What to expect in 2026

Looking ahead to 2026, markets largely anticipate a continuation of the status quo, but divergences in macro data, laden with a heavy geoeconomic blanket, mean uncertainty will remain high. Concerns about a softening US labour market are mounting, while debates persist over whether inflation will stay stubbornly high or face renewed upward pressure. Despite some progress, geopolitical frictions continue to simmer.

What does this mean for gold? Much like this year, unforeseen events are impossible to anticipate. Still, while their exact nature is unpredictable, the frequency of tail risk events is on the rise. Whether such developments trigger risk-on or risk-off sentiment could play a decisive role in shaping performance across asset classes and gold's role as a strategic diversifier.

The gold price today largely reflects macro consensus expectations related to economic growth, inflation, and monetary policy. This is captured by the rangebound performance shown by the Gold Valuation Framework when market consensus variables are inputted. However, as history shows, the macroeconomy rarely follows the path that market consensus dictates.

In the event of a shallow economic slip, US economic data has been mixed, but market participants are concerned that momentum may be slowing. As risk appetite declines, positioning shifts to defensive assets. Within this environment, a potential reset in AI expectations could act as an additional drag on equity markets. This may result in a softer US labour market, prompting weaker consumer activity and contributing to a broader global growth slowdown.

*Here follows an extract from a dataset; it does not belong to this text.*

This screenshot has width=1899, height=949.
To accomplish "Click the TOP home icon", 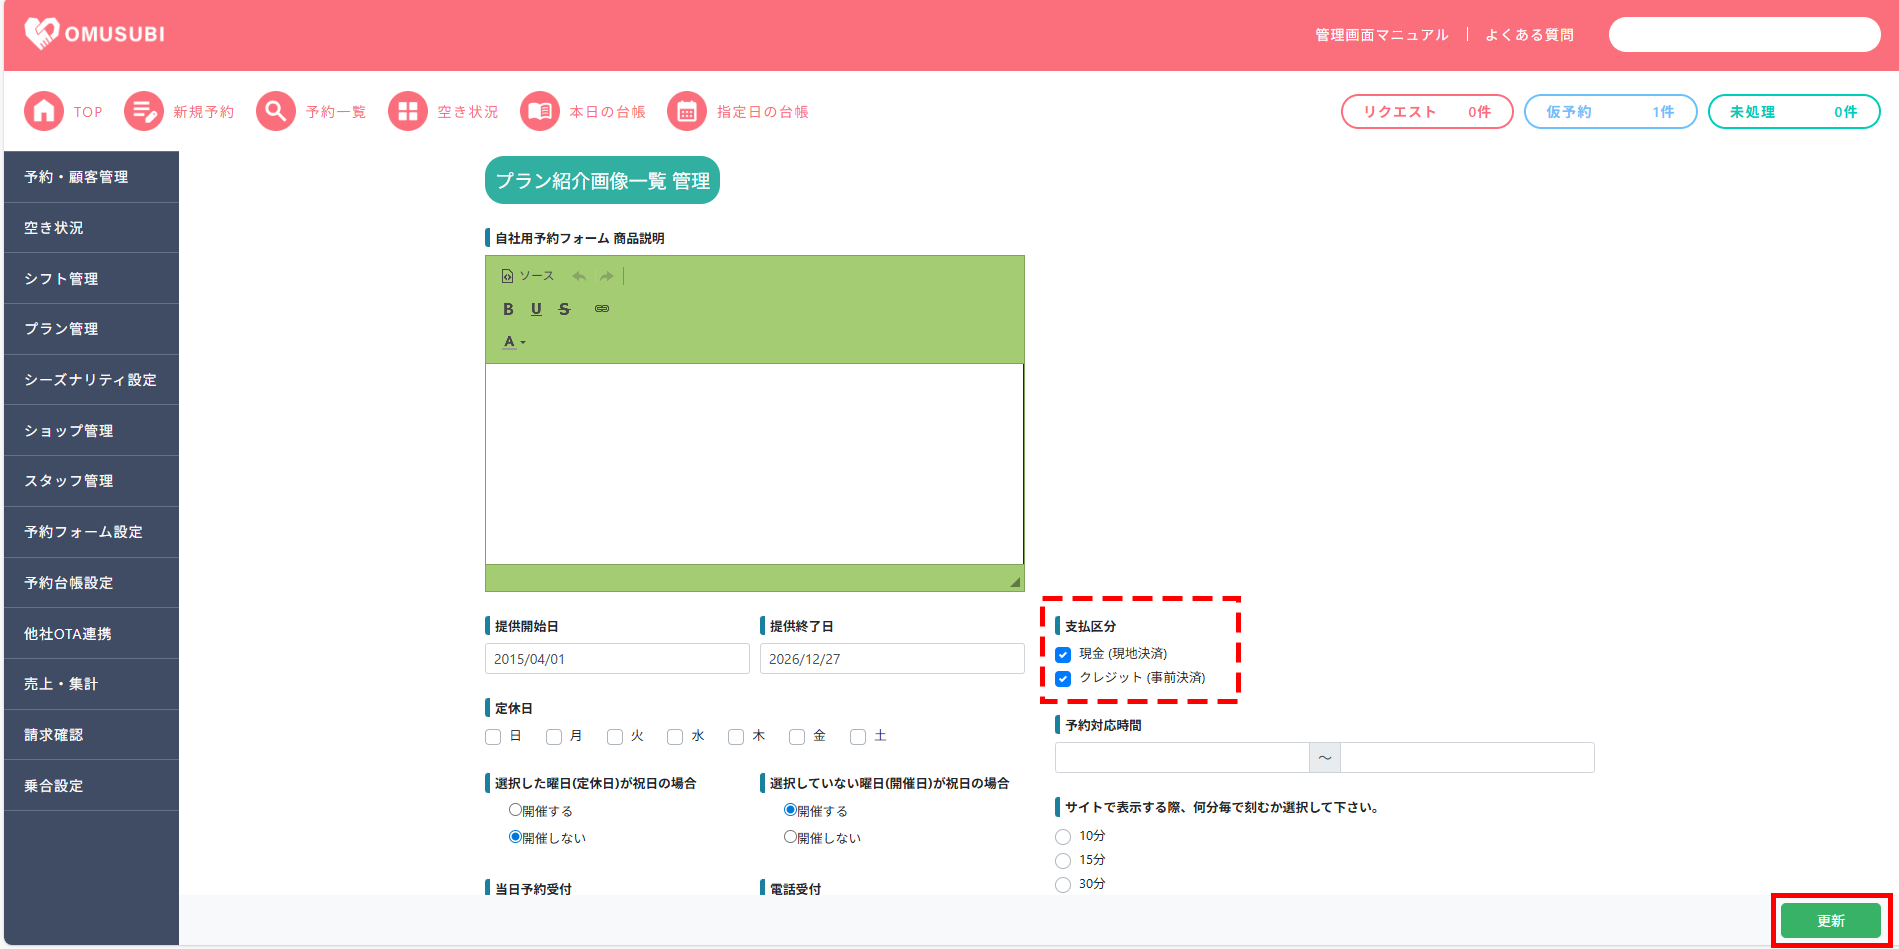I will click(x=44, y=112).
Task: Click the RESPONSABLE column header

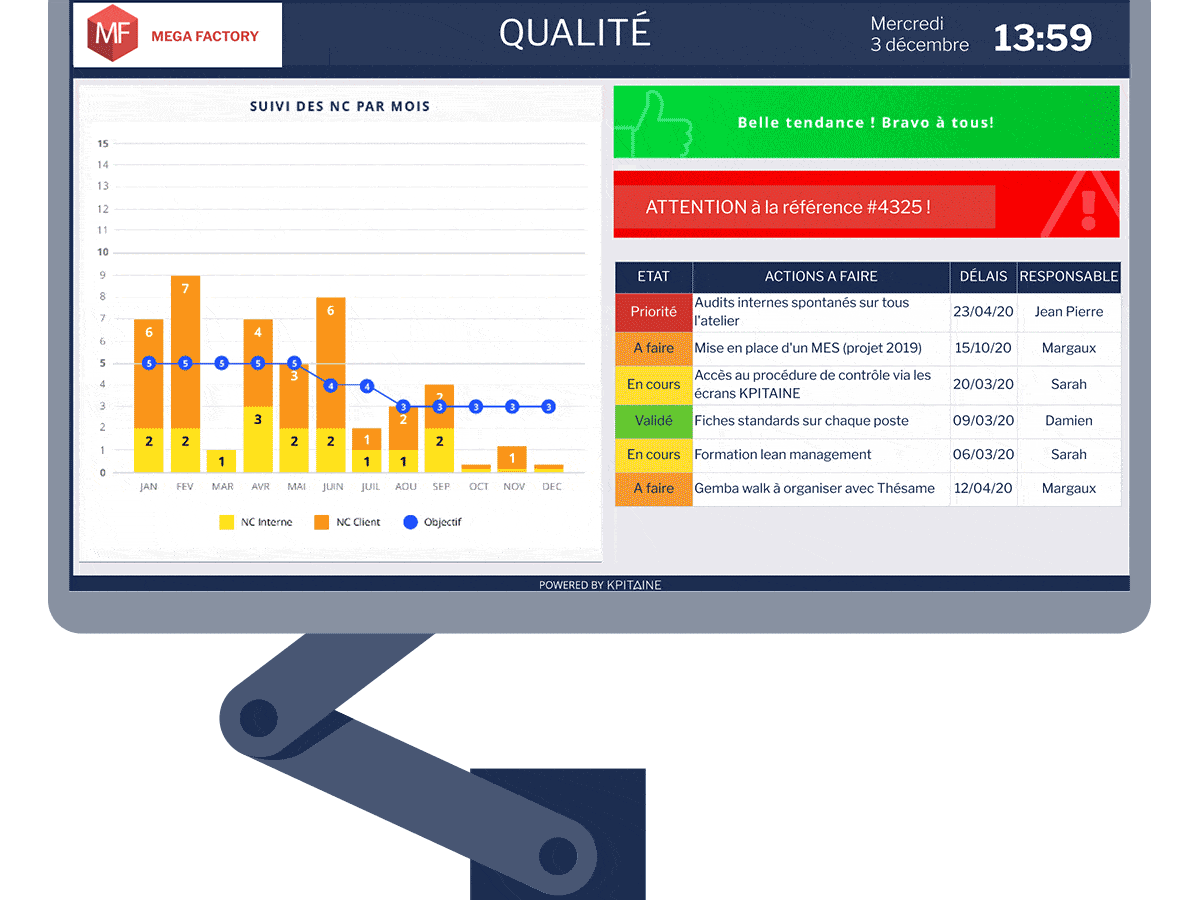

Against this backdrop, the Fed would likely cut rates beyond current expectations, easing policy in response to rising economic uncertainty and expectations of cooling inflation. This combination of lower interest rates and a weaker dollar paired with heightened risk aversion would create a continued supportive environment for gold. Our analysis shows that, in this environment, gold could rise 5% – 15% in 2026 from current levels, depending on the severity of the economic slowdown and the speed and magnitude of the rate cuts.

Conversely, there is a non-zero chance that the global economy moves into a deeper and more synchronised slowdown, driven by rising geopolitical and geoeconomic risk. Tensions around trade, unresolved regional conflicts, or a new flashpoint may erode confidence and weigh heavily on global activity. These pressures would contribute to a more fragmented global environment and heighten risk sensitivity across trade and investment.

As confidence fades, businesses scale back investment and households pull back on spending, setting off a self-reinforcing "doom loop" that deepens the downturn. US growth weakens further, and inflation falls below target, prompting the Fed to cut rates aggressively. Long-term yields decline sharply, and the US dollar softens as policy eases, contributing to softer global trade and broad commodity weakness. This combination of falling yields, elevated geopolitical stress, and a pronounced flight-to-safety would create exceptionally strong tailwinds for gold, supporting a sharp move higher. Under this scenario, gold could surge 15% – 30% in 2026 from current levels.